Dans le Parti québécois, tout n'est pas parfait, loin de là. Outre qu'avec l'expérience, on en vient à éprouver une méfiance instinctive envers tout ce qui aime trop se parer des atours de la vertu, on n'a qu'à penser à des «nouvelles» recrues comme Lise Payette et Jean-Guy Cardinal (le plus piètre des ministres de l'Éducation qu'ait eus le Québec) pour se rendre compte qu'il faut éviter de verser, à propos de ce parti, dans l'espèce de foi religieuse que lui vouent naïvement plusieurs de ses adeptes.
Le PA se targue d faire des leçons au Parti libéral en matière de relations de travail. C'est chercher à faire oublier trop aisément ses propres fautes d'omission et de complaisance envers des «establishments» syndicaux souvent irresponsables. M. Claude Forget signalait l'autre jour les nombreuses incohérences de la «praxis» péquiste dans ce domaine. Elles étaient l'expression de l'ambiguïté dans laquelle baigne ce parti par rapport aux syndicats.
Ainsi que l'illustre la composition de son équipe de candidats, la représentativité du PQ laisse encore à désirer. Près de 40 % des candidats péquistes sont issus du milieu de l'enseignement, ce qui confirme qu'il demeure fortement un parti de professeurs. Plus de 50 % proviennent du secteur public et parapublic, lequel ne représente qu'environ 10 % de la main-d'oeuvre totale.
Mais en contrepartie de ces faiblesses, le PQ a de nombreuses qualités qui le rendent apte à aspirer au pouvoir:
a) de tous les partis, il est celui qui possède les structures de direction et de financement les plus ouvertes;
2)_ son leader, René Lévesque, a conservé à travers les années un dynamisme remarquable. Autant à l'extérieur qu'à l'intérieur du Québec, il jouit d'une audience exceptionnelle;
3) le PQ est le reflet sur la scène politique des valeurs d'une forte proportion des citoyens appartenant à la jeune génération. Il offre le véhicule le plus apte à favoriser l'insertion de ces citoyens dans le processus politique;
4) malgré les limites que nous avons signalées au sujet de son équipe de candidats, il offre néanmoins une équipe capable de donner au Québec un gouvernement compétent et honnête;
5) il offre enfin une vision élevée de ce que devrait être la vie publique au Québec.
Ce que le PQ offre de plus valable à long terme, c'est peut-être enfin la chance d'un renouvellement authentique des termes mêmes de l'alternative politique au Québec. Les joutes traditionnelles entre libéraux et conservateurs passent trop souvent à côté des vrais problèmes.
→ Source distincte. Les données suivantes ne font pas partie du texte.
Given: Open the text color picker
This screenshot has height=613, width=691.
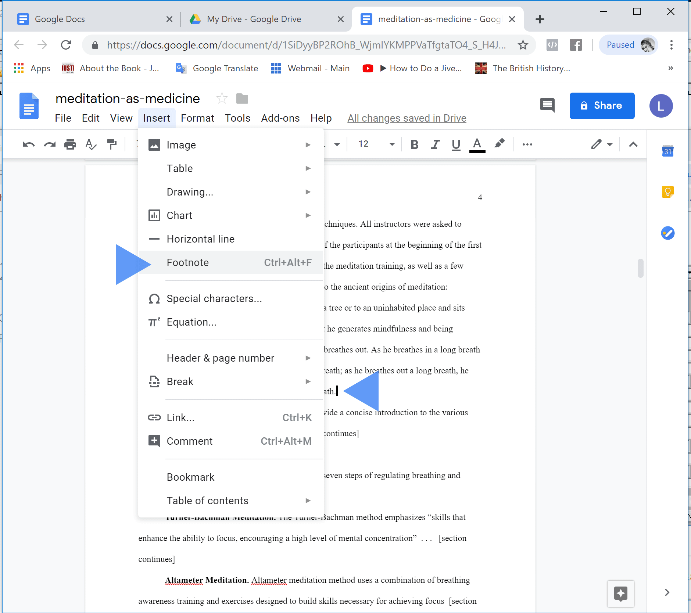Looking at the screenshot, I should click(x=477, y=144).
L'alternative qui caractérise désormais les sociétés libérales, c'est de plus en plus celle qui met en présence le courant conservateur-libéral d'un côté, et le courant social-démocrate de l'autre. Le PQ offre une version authentiquement québécoise de ce dernier courant. Il oblige l'autre courant à se définir avec plus de rigueur.
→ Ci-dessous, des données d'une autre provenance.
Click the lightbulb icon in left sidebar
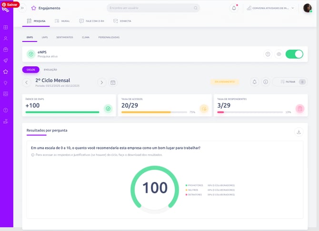[x=6, y=83]
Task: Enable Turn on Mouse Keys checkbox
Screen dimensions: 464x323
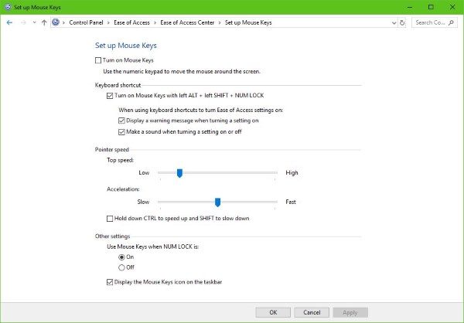Action: pos(98,60)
L'élection du PQ apparaît à plusieurs comme une drôle de récompense à donner à maints dirigeants et militants syndicaux qui ont témoigné dans le secteur public d'un mépris à peine voilé pour l'État et ses institutions. Mais elle aurait en retour une contrepartie. Obligés d'assumer davantage le pouvoir, certains des critiques le s plus farouches de l'État en découvriraient à leur tour la complexité et les embûches.
C'est de ces alternances paradoxales mais bienfaisantes qu'est faite la santé du processus démocratique dans les sociétés libérales. Mais pour que le processus fonctionne avec vigueur, il faut que l'alternance joue assez régulièrement. Au Québec, après 12 années de régime libéral depuis 1960, un changement serait dans l'ordre des choses si l'objection de l'indépendance peut être mise entre parenthèses de manière loyale et satisfaisante.